Florida in World War II
Victory and Afterward
News of Japan’s surrender reached Florida just after 7:00 p.m. on August 14, 1945. Virtually the entire state erupted into a frenzy of celebration unlike anything in the history of Florida. Automobiles, horses, carts and vehicles of every description jammed the streets in informal parades, with drivers honking their horns and shouting. In Key West, 10 long horn blasts signaled the news to dwellers of the Florida Keys for miles around. At Port Everglades, all the ships in the harbor celebrated by sounding their mighty whistles at once in a deafening roar. The war was over.
The thrill of victory was tempered somewhat by the sobering reality of its cost. Over 418,000 American citizens – soldiers and civilians – lost their lives as a result of World War II. Many more received injuries that affected them for the remainder of their lives.

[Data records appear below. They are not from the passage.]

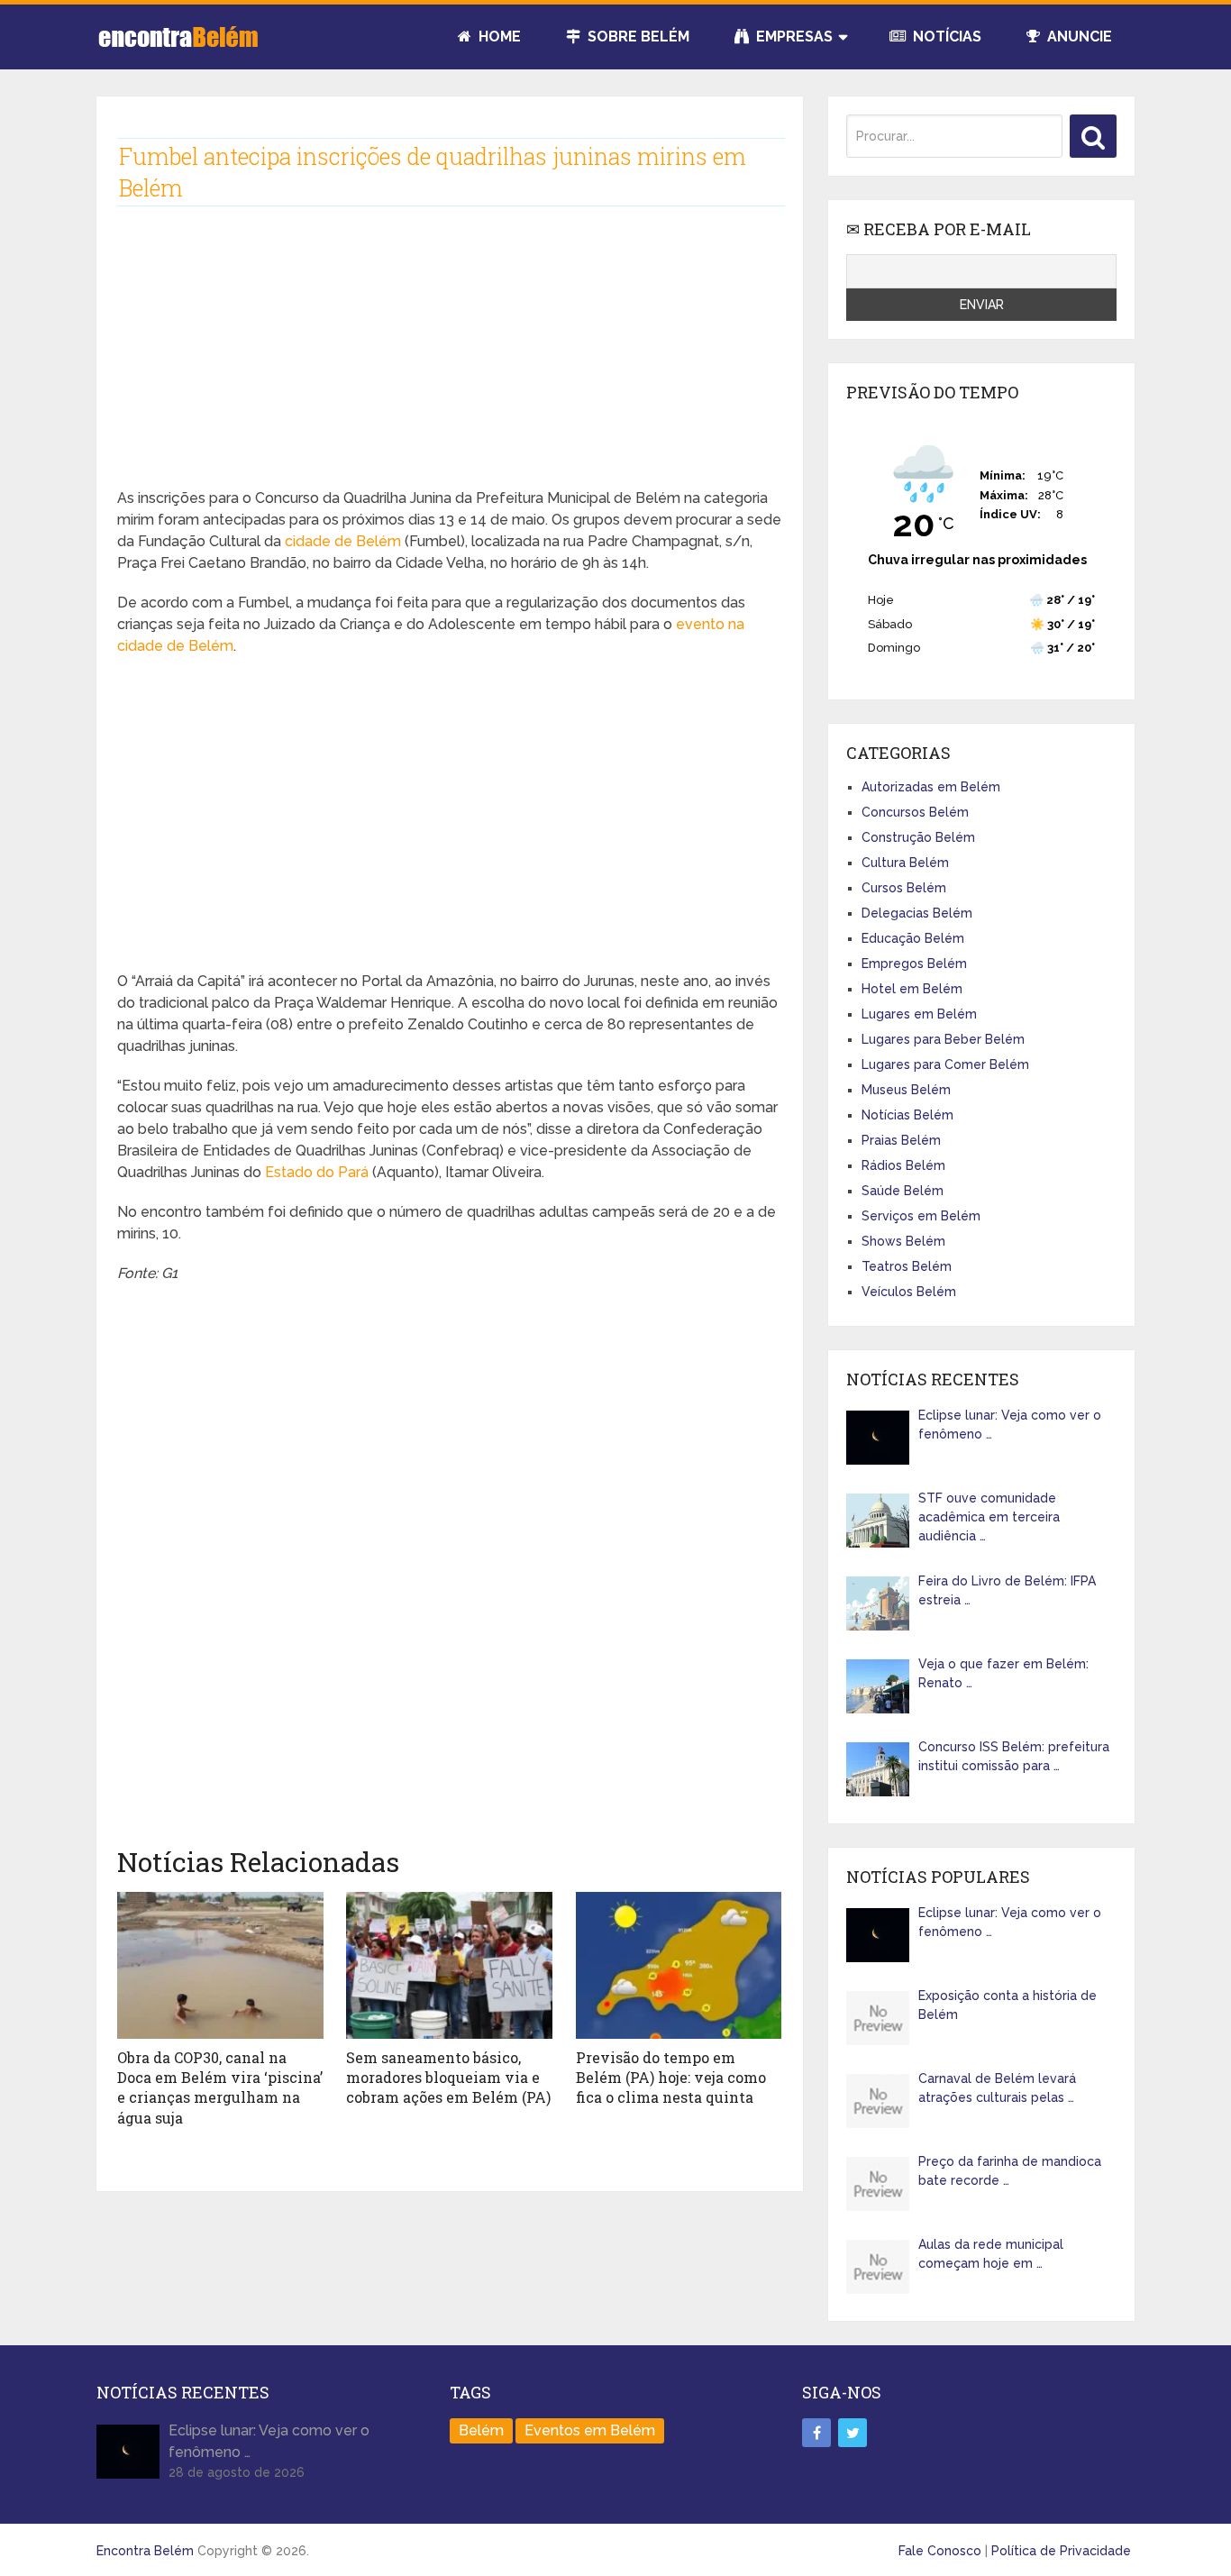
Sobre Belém (636, 36)
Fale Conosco (939, 2551)
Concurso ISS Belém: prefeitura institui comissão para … (1013, 1756)
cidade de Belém (343, 541)
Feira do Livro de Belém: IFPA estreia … (1007, 1590)
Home (498, 36)
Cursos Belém (904, 888)
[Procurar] (1093, 136)
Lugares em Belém (919, 1014)
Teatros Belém (907, 1266)
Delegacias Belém (917, 913)
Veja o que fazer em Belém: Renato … (1003, 1673)
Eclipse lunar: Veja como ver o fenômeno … (1009, 1424)
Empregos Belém (914, 963)
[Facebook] (816, 2432)
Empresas (792, 36)
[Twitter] (852, 2432)
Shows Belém (903, 1241)
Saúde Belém (903, 1190)
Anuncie (1078, 36)
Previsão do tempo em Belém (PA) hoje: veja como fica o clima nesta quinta (671, 2077)
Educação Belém (913, 938)
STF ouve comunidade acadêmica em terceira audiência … (989, 1517)
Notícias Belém (907, 1115)
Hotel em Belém (912, 989)
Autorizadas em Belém (931, 787)
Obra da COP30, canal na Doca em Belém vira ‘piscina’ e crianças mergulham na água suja (220, 2087)
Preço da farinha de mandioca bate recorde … (1009, 2171)
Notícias (945, 36)
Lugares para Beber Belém (943, 1039)
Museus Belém (906, 1089)
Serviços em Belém (921, 1216)
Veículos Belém (909, 1291)
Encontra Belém (145, 2551)
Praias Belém (901, 1140)
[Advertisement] (449, 361)
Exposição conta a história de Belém (1007, 2005)
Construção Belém (918, 837)
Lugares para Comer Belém (945, 1064)
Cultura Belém (905, 862)
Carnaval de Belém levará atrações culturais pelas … (997, 2088)
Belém (481, 2430)
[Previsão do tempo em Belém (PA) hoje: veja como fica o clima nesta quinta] (679, 1965)
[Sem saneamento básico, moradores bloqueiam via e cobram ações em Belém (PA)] (449, 1965)
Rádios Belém (903, 1165)
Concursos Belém (915, 812)
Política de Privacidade (1061, 2551)
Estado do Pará (317, 1172)
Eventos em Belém (589, 2430)
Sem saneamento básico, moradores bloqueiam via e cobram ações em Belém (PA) (448, 2077)
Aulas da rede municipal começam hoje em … (990, 2253)
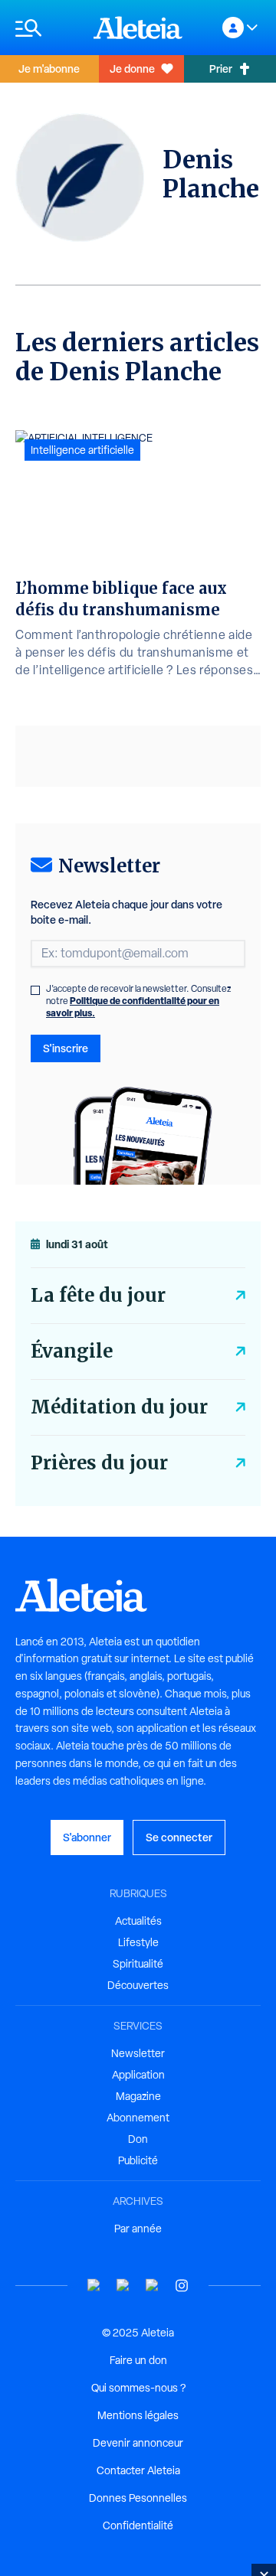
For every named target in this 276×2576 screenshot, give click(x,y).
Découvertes (138, 1985)
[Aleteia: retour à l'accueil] (138, 28)
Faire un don (138, 2360)
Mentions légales (138, 2415)
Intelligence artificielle (82, 450)
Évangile (72, 1351)
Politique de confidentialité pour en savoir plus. (132, 1006)
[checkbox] (35, 990)
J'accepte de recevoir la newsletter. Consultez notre (139, 1001)
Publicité (138, 2160)
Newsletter (138, 2053)
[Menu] (46, 28)
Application (138, 2075)
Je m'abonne (49, 68)
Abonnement (138, 2117)
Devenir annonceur (138, 2443)
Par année (138, 2228)
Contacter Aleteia (138, 2470)
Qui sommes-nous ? (138, 2388)
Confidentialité (138, 2525)
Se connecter (179, 1837)
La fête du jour (98, 1295)
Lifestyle (138, 1942)
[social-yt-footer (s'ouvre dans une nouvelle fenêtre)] (94, 2286)
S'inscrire (65, 1048)
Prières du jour (99, 1463)
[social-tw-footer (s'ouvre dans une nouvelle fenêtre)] (152, 2286)
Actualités (138, 1921)
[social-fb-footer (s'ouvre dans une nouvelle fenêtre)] (123, 2286)
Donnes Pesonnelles (138, 2498)
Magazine (138, 2096)
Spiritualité (138, 1964)
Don (138, 2139)
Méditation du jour (119, 1407)
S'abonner (87, 1837)
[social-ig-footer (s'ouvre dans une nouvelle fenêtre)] (182, 2286)
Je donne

Official reports from 1946 list a total of 3,540 Floridian casualties in the Army and Army Air Forces and 2,314 total Floridian casualties among Navy, Coast Guard and Marine personnel. Finding suitable ways to honor the sacrifices of these Floridians became a critical component of the recovery process for communities across the state.
Florida’s servicemen and their families were eager for the return to normalcy, but in some ways Florida would never be the same. The federal government had invested heavily in Florida as a valuable region for military outposts, a pattern which continued and even expanded after the war. This produced something of a ripple effect, whereby Florida communities grew quickly as industries and services developed to meet the needs of the people who came to work and serve in these military establishments.
Florida’s population grew by 46 percent during the 1940s, due mainly to the war and its effects. Servicemen often commented on how much they enjoyed their time in Florida and how nice it would be to return there after the war was over. When Virginia soldier Dan Moody arrived in Miami to complete his training in January 1944, he wrote back to his parents, “Mother, this is the most beautiful place that I have ever seen. … I really think when the war is over, I’ll move down here.” Many of Moody’s compatriots chose to do just that.
These were encouraging signs for Florida’s leaders, but a larger population and increasing industrial growth also created new problems for state officials to tackle. The state’s educational institutions were, for example, wholly inadequate to handle the number of young servicemen who returned eager to get a degree and begin their careers. The GI bill afforded veterans the opportunity to get a college education, but the University of Florida lacked the capacity to serve them all. The Legislature effected a temporary solution by authorizing the establishment of a temporary branch of the university that would operate in Tallahassee, using some of the resources of the Florida State College for Women. In 1947, the Legislature made FSCW co-educational, converting it into the Florida State University that exists today.
Decades have passed since the end of World War II, but the conflict still looms large in the historical consciousness of Floridians and Americans from across the nation. Memorials and educational programs aim to impress upon each successive generation just how dramatically the war impacted the world in which we live. They also serve to honor the sacrifices Floridians selflessly made alongside their fellow citizens and international allies, all in defense of the freedoms we continue to enjoy today.